Un scénario complexe

Tristan est sans doute à l'origine un héros picte, Drystan ou Trystan. Mais les différents peuples celtiques ont contribué à mettre en forme une histoire d'abord fondée sur un scénario mythique très répandu : un héros est chargé par un roi qui le craint d'une mission impossible – tuer un monstre, par exemple. Sa récompense est le plus souvent la jeune fille qu'il a délivrée. Or, Tristan devient bien un héros en tuant le Morholt et en libérant ainsi la Cornouaille de l'horrible tribut qu'elle devait au géant (le pays devait lui abandonner un enfant sur trois), puis en obtenant comme prix de sa victoire sur le dragon la princesse d'Irlande que doit épouser Marc, roi de Cornouaille et oncle du héros.

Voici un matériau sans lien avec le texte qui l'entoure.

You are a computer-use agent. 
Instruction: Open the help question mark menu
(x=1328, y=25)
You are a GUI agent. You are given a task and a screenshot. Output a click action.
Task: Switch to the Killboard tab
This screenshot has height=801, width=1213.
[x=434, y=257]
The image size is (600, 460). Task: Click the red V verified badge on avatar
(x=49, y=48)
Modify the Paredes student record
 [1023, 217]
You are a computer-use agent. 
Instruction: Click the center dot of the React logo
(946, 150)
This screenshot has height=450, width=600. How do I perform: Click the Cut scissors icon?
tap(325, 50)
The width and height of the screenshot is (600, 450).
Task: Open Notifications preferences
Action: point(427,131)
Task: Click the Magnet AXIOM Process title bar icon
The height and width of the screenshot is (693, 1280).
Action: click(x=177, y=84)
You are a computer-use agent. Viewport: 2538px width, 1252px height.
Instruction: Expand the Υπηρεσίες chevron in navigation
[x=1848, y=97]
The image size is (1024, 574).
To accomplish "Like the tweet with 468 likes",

Mais tout bascule avec l'absorption du philtre, du « vin herbé » initialement destiné à Marc, qui fait d'un brillant guerrier la victime d'un amour interdit. Des sagas irlandaises comme celle des amours contraintes de Diarmaid et de Grainne ont dû contribuer à cette déviation du scénario mythique, causée par un pouvoir magique. Le château de Tintagel, dressé sur la côte nord-ouest de la Cornouaille face à cette Irlande ennemie d'où vient précisément Yseut, la nièce du Morholt, a joué un rôle important dans la localisation de la légende. La Bretagne continentale a été ensuite utilisée comme lieu de l'exil, nécessaire à la poursuite du récit ; y sont liés les motifs du mariage du héros avec Yseut aux Blanches Mains, de ses « retours » auprès d'Yseut la reine, et de la mort du couple. Surtout, le jeu de mot Tristan/triste que fait la mère de l'enfant en mourant de le mettre au monde a joué un rôle décisif, qui a déterminé le programme narratif d'un héros, puis d'un couple, d'emblée voué à la « tristesse » et confronté jusqu'à la mort à des épreuves de toutes sortes. Programme paradoxal et dérangeant au xiie siècle, alors que la fin'amor s'impose comme modèle utopique d'un amour qui incite à devenir meilleur – meilleur poète, meilleur chevalier – et dont la récompense est l'expérience de la « joie » (le joy des troubadours).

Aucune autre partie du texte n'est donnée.